He opened his eyes just then; they glared wild for a moment, settled upon her, softened, then with a sharp intake of breath he was unconscious again. She noticed that his right shoulder had a strange, caved-in appearance. She felt the joint lightly. The shoulder was dislocated.
Her lips tightened. That first must be set, for from it he suffered. She had heard of it as something very difficult. She was a girl, weak, lone, ignorant, and yet it must be done.
She called Vincente and together they tried to draw the arm back into its socket. It was sickening work. At every effort the strong shoulder muscles contracted in reflex resistance, and they were helpless as babes.
She desisted and thought, with an exasperated concentration of all her faculties. A snatch of chance knowledge came back to her. In her trunk she had a little medicine chest given to her by loving friends when she had started on her long voyage. She had laughed at the time; she pounced upon it now like a wild animal upon food. She looked into it in anguished questioning. Yes, there it was—a phial labeled chloroform.
She sent Vincente out for Benito. He was a mañangete, and very strong. He came, stood upon his immense bare feet before her, his straw hat in his hand, and she looked with thankfulness upon the bull-like neck, at the arms, bulging in ridges beneath the camisa. Once she had cared for his sick baby-girl, and now he adored her.
They moved the cot against three of the roof-sustaining posts and fastened it tight to them. They strapped the unconscious man to the cot.
The crucial moment came now. Right here she might murder him with criminal ignorance. She accepted the hazard.
She uncorked the little bottle, spilled some of its contents upon a wad of cotton, and applied this to the pinched nostrils. He struggled; his left arm tugged at the strap holding it till the muscles were tense to breaking. She persisted—and suddenly his effort collapsed; with a shuddering sigh his whole body relaxed liquidly.
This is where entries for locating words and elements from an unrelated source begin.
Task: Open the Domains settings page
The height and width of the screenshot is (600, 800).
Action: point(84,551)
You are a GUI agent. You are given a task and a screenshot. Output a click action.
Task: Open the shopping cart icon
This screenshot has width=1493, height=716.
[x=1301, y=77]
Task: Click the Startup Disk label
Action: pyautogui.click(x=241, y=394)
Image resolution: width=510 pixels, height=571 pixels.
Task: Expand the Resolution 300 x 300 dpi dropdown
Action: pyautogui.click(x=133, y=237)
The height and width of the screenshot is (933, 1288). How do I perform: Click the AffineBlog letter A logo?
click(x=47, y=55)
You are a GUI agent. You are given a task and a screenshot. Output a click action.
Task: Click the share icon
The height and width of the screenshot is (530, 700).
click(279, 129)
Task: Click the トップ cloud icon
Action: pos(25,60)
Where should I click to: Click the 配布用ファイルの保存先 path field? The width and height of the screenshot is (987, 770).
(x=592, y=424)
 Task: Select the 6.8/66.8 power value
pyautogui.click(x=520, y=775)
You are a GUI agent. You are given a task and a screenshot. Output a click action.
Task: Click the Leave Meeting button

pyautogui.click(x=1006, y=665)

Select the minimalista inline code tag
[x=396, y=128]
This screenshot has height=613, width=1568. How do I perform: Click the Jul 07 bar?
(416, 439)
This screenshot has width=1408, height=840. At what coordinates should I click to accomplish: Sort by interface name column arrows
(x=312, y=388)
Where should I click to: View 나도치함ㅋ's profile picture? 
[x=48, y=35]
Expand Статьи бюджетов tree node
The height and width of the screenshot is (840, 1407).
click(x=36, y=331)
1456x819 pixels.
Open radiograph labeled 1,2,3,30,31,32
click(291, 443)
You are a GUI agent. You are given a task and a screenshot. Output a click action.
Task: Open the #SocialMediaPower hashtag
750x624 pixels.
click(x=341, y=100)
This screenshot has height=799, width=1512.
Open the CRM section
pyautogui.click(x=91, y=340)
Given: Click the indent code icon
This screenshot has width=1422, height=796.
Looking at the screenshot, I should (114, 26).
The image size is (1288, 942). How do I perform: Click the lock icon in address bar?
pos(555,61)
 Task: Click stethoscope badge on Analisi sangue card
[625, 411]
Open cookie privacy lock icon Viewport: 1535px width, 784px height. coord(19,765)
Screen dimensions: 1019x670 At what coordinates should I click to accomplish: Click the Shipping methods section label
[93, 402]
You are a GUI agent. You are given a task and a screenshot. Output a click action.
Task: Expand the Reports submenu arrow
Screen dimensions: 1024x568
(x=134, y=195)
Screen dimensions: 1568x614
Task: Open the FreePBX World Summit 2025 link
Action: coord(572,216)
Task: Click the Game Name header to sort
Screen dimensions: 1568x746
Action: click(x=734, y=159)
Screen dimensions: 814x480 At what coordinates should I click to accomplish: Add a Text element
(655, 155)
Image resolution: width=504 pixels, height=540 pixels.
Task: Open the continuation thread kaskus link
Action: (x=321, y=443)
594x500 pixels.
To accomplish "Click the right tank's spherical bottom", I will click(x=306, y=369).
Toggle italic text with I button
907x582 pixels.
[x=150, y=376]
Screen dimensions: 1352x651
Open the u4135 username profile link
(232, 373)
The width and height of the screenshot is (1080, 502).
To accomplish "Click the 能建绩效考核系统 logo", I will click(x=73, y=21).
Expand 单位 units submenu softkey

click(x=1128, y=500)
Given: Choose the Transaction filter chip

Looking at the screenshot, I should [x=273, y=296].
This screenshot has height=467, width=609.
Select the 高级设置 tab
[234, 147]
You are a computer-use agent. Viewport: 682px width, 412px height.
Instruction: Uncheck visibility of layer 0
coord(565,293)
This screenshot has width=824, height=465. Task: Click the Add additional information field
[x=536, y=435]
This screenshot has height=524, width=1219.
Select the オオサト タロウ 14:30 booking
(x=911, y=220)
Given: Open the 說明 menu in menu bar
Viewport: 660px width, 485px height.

She made use of Benito now. At her command he took between his iron fingers the wounded man's wrist. She placed her soft hands upon the tao's corded arms. He tugged; she directed. From her tapering fingers there flowed into the stolid muscle of the machine-man a subtle fluid of tender intelligence. In the commonness of their work they became as one: he the body, she the soul. The chloroform had had its effect; the shoulder muscle loosened, elastic, to the steady pull. The arm lengthened, almost dismeasurably. She panted. Beneath the suggestion of her fingers Benito gave a sudden sharp movement up and to the left. There was a resounding click—and then Benito, Vincente, the man in the cot, the whole room floated slowly upward, leaving her in a lone black hole.
But from this weakness she emerged to the urgent call of what there was yet to do. She wrapped tape about both shoulders to keep the set member in place. Then she turned to the wound.